Okay, so tsai2 can function as an intensifier and as an indicator of difference. So, like in the original sentence, the meaning is best translated along these lines:

_I_ sure don't want that.
As for me, that's not what I want. (which is much like Ghabi's "i don't know about you, but.." - great translation!

But then there's another similar but vastly different phrase: "I _sure_ don't want that." In this sentence, the speaker isn't implying that the dui4 fang1 does want the negative consequence, but is rather emphasizing his or her own aversion toward the hypothetical negative situation.

Does the tsai2 here necessarily imply that the speaker assumes the other person feels differently? Or is it simply like a reinforced wo3 bu2 yao4?


----------



## YangMuye

才作副詞時，有幾個用法。我覺得你的例子語境仍不明確。它可能是表原因（正是因爲如此），也可能只是強調。

例句括號裡是我补上，但口語通常省去的。

*用法1：只、僅僅（just, only）*
例1：很便宜，才三塊錢。

例2：你（剛剛）才回來，又要出去？
例3：我（剛剛）才吃過飯。
（例2例3也可看作用法2。）

*用法2：或只在特定情況（then;then and only then）。常常隱含了“只有”“正是”(only when, just when)，當其它情況時不。*
例4：（正是因爲）怕你着急，我才回來。
例5：（只有）十個人不夠，再加幾個才夠。
例6：你（只有到）（這麼晚/現在）才來？（早點時候不來。）（不能早點來？）

*用法3：肯定句時強調。常用 “才XXX呢！”的句式。暗示“其他的都不XXX”。*
例7：這才好呢！（其它的都不如這個好。）
例8：這點錢，我才不要呢！（你想要，你自己去要。）
例9：這才是男人！（你們都不是男人。男人就該這樣才對。）

由此可見，“才”字有“only” "just"的意思，而且強烈排斥“才”之前的事物以外的同類事物。
比如：
例3 之前沒吃過。
例4 如果不怕你不着急，我就不用回來了。
例5 不加幾個就不夠。
例6 你不到這麼晚就不會來。
例7 除了這，其它都不（如這個）好。
例8 除了我，其它人要不要，與我無關。
。。。

順便說一句，當用法3通常用於否定句時，帶有強烈的主觀感情。如果主語是自己，*有不顧及別人感受的意思*。可能會被認爲是“*撒嬌*”、“*娘娘腔*”。最經典的就是這句“我才不要呢”。這時候，它的作用相當於“我就是不想要XXX”，不必要求隱含的“您想要，您可以自已去XXX”也一定符合邏輯。
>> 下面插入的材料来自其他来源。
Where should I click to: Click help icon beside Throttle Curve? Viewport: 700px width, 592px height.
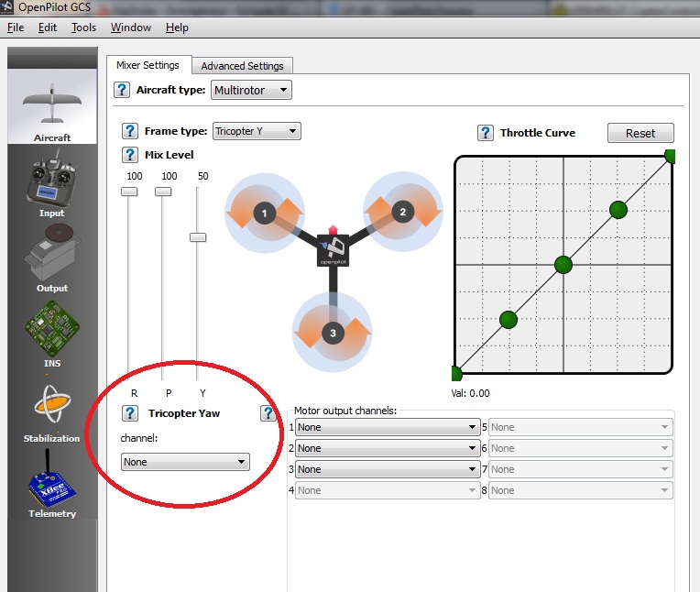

I can translate it into English you if find it hard to read my post, 
BTW, could you tell me how to express the the examples in English?


----------



## Tsingtao

No, I'd better not. --- 最好还是不要了


----------



## viajero_canjeado

Yang Muye, wow, thanks for the in-depth reply. I'm still no expert with tsai2, but I'll give a shot at translating your examples.
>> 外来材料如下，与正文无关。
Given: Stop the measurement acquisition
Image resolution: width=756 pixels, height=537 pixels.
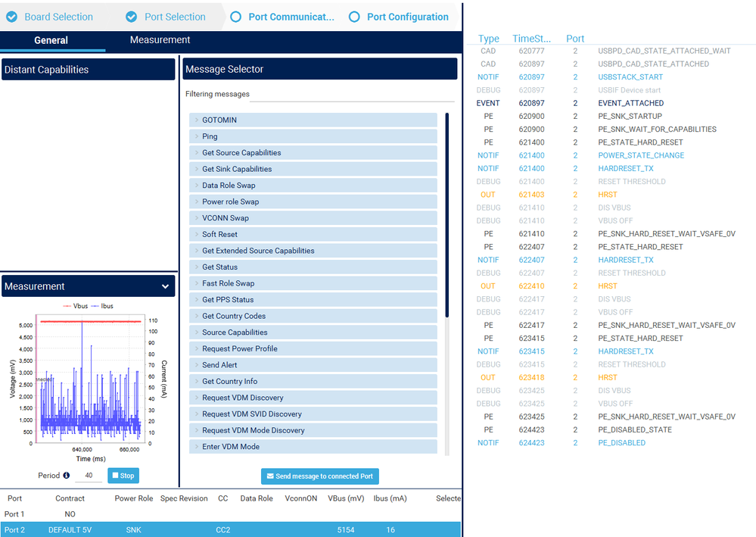Looking at the screenshot, I should pyautogui.click(x=123, y=475).
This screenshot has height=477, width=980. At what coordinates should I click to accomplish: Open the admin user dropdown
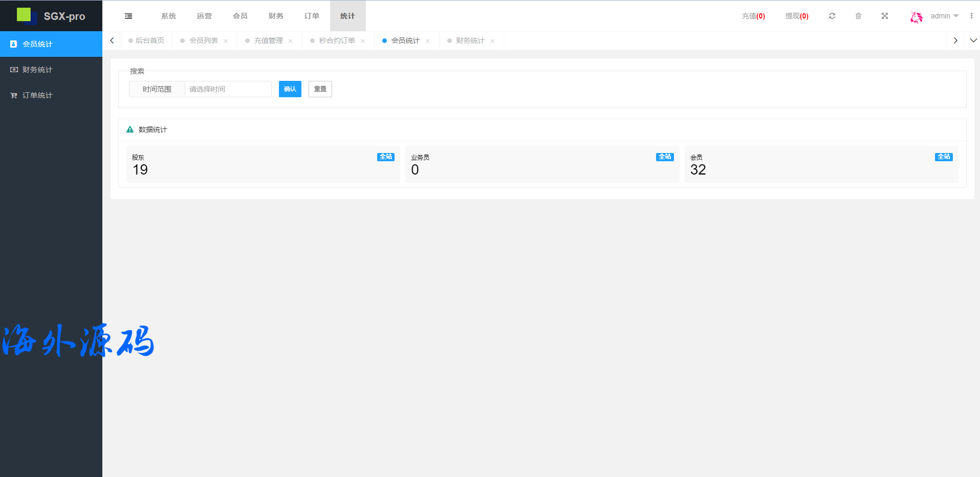click(944, 16)
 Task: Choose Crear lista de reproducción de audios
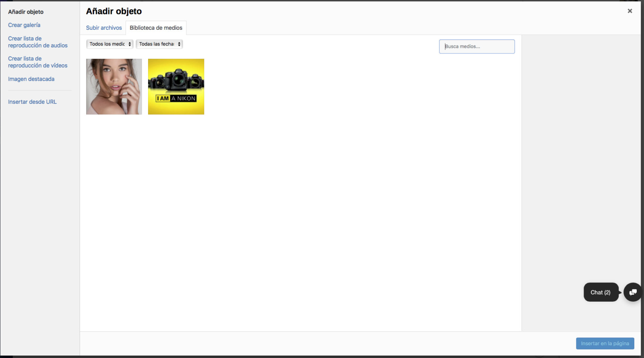tap(38, 42)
例1：很便宜，才三塊錢。 Real cheap; just three bucks. "Only" works fine here as well.
例2：你（剛剛）才回來，又要出去？ You just (now) got back, and you're about to/getting ready to leave/go out again?
例3：我（剛剛）才吃過飯。 Um.. I'm not too sure about this one. I'm guessing it's something like "I just finished eating."
例4：（正是因爲）怕你着急，我才回來。Yeah.. I don't really understand this sentence.
例5：（只有）十個人不夠，再加幾個才夠。Ten people won't be/isn't enough. You'll need at least a few more/You'll have to have (or add) a couple more [at least].
例6：你（只有到）（這麼晚/現在）才來？（早點時候不來。）（不能早點來？）Now, if this is a present event, I can see a parent saying something reproving like: What are you thinking coming back at this time/coming back this late?? But if it's after the fact: "You came back _when_?" Or, "[Why] Did you have to come back so late?"
例7：這才好呢！（其它的都不如這個好。） [Now] _this_ is a good one!
例8：這點錢，我才不要呢！（你想要，你自己去要。） That much money.. _I_ sure wouldn't want to pay it!
例9：這才是男人！（你們都不是男人。男人就該這樣才對。） [Now] _that's_ a [real] man!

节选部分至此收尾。